───── GIVEN RECORDS
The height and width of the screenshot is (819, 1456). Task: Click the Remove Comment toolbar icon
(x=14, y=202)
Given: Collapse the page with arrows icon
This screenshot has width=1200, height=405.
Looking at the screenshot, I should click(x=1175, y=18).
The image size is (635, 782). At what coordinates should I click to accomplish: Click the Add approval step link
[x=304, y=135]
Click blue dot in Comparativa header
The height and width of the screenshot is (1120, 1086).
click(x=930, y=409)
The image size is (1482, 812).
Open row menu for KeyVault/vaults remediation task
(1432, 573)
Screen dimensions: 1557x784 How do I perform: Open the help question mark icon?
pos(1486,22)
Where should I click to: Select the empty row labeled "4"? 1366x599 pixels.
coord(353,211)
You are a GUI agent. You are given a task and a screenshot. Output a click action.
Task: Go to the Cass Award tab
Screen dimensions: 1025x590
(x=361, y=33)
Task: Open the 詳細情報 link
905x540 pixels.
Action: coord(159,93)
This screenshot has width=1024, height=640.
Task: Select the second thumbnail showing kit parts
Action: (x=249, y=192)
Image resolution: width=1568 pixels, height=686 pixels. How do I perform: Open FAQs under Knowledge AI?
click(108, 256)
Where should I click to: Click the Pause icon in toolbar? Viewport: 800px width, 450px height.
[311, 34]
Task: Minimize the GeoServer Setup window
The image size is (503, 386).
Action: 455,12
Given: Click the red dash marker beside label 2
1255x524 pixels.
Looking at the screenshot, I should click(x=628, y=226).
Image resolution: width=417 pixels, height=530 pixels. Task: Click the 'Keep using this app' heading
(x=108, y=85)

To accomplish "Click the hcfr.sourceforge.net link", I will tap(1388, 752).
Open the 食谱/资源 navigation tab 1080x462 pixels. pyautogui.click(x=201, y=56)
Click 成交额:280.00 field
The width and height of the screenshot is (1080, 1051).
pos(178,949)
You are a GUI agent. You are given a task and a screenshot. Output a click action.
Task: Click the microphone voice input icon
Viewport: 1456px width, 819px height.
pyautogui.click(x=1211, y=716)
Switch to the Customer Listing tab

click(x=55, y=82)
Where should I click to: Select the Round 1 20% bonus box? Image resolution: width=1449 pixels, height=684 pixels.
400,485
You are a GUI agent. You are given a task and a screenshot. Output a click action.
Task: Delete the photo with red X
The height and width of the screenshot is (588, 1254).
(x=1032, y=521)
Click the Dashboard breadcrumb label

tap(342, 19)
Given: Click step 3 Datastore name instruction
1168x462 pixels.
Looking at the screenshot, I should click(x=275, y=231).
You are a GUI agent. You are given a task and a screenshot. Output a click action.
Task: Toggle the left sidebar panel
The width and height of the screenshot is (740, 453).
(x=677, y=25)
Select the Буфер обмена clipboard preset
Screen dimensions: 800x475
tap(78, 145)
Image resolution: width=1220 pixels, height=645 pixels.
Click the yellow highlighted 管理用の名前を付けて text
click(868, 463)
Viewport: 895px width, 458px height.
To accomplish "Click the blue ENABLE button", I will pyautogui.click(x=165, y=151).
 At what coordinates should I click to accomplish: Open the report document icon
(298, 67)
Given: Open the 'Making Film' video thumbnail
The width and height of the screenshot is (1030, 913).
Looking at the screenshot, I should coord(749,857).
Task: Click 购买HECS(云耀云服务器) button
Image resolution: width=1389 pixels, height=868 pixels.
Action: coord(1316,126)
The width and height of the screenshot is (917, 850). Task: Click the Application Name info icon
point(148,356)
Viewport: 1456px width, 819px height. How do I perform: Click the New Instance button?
──────────
Return every one of the lines above, reproducing each one exactly as it appears.

The height and width of the screenshot is (819, 1456). Task: Click the Remove Comment toolbar icon
(x=14, y=202)
Given: Collapse the page with arrows icon
This screenshot has width=1200, height=405.
Looking at the screenshot, I should click(x=1175, y=18).
The image size is (635, 782). At what coordinates should I click to accomplish: Click the Add approval step link
[x=304, y=135]
Click blue dot in Comparativa header
The height and width of the screenshot is (1120, 1086).
click(x=930, y=409)
The image size is (1482, 812).
Open row menu for KeyVault/vaults remediation task
(1432, 573)
Screen dimensions: 1557x784 How do I perform: Open the help question mark icon?
pos(1486,22)
Where should I click to: Select the empty row labeled "4"? 1366x599 pixels.
coord(353,211)
You are a GUI agent. You are given a task and a screenshot. Output a click action.
Task: Go to the Cass Award tab
Screen dimensions: 1025x590
(x=361, y=33)
Task: Open the 詳細情報 link
905x540 pixels.
Action: coord(159,93)
This screenshot has width=1024, height=640.
Task: Select the second thumbnail showing kit parts
Action: (x=249, y=192)
Image resolution: width=1568 pixels, height=686 pixels. How do I perform: Open FAQs under Knowledge AI?
click(108, 256)
Where should I click to: Click the Pause icon in toolbar? Viewport: 800px width, 450px height.
[311, 34]
Task: Minimize the GeoServer Setup window
The image size is (503, 386).
Action: 455,12
Given: Click the red dash marker beside label 2
1255x524 pixels.
Looking at the screenshot, I should click(x=628, y=226).
Image resolution: width=417 pixels, height=530 pixels. Task: Click the 'Keep using this app' heading
(x=108, y=85)

To accomplish "Click the hcfr.sourceforge.net link", I will tap(1388, 752).
Open the 食谱/资源 navigation tab 1080x462 pixels. pyautogui.click(x=201, y=56)
Click 成交额:280.00 field
The width and height of the screenshot is (1080, 1051).
pos(178,949)
You are a GUI agent. You are given a task and a screenshot. Output a click action.
Task: Click the microphone voice input icon
Viewport: 1456px width, 819px height.
pyautogui.click(x=1211, y=716)
Switch to the Customer Listing tab

click(x=55, y=82)
Where should I click to: Select the Round 1 20% bonus box? Image resolution: width=1449 pixels, height=684 pixels.
400,485
You are a GUI agent. You are given a task and a screenshot. Output a click action.
Task: Delete the photo with red X
The height and width of the screenshot is (588, 1254).
(x=1032, y=521)
Click the Dashboard breadcrumb label

tap(342, 19)
Given: Click step 3 Datastore name instruction
1168x462 pixels.
Looking at the screenshot, I should click(x=275, y=231).
You are a GUI agent. You are given a task and a screenshot. Output a click action.
Task: Toggle the left sidebar panel
The width and height of the screenshot is (740, 453).
(x=677, y=25)
Select the Буфер обмена clipboard preset
Screen dimensions: 800x475
tap(78, 145)
Image resolution: width=1220 pixels, height=645 pixels.
Click the yellow highlighted 管理用の名前を付けて text
click(868, 463)
Viewport: 895px width, 458px height.
To accomplish "Click the blue ENABLE button", I will pyautogui.click(x=165, y=151).
 At what coordinates should I click to accomplish: Open the report document icon
(298, 67)
Given: Open the 'Making Film' video thumbnail
The width and height of the screenshot is (1030, 913).
Looking at the screenshot, I should coord(749,857).
Task: Click 购买HECS(云耀云服务器) button
Image resolution: width=1389 pixels, height=868 pixels.
Action: coord(1316,126)
The width and height of the screenshot is (917, 850). Task: Click the Application Name info icon
point(148,356)
Viewport: 1456px width, 819px height. How do I perform: Click the New Instance button?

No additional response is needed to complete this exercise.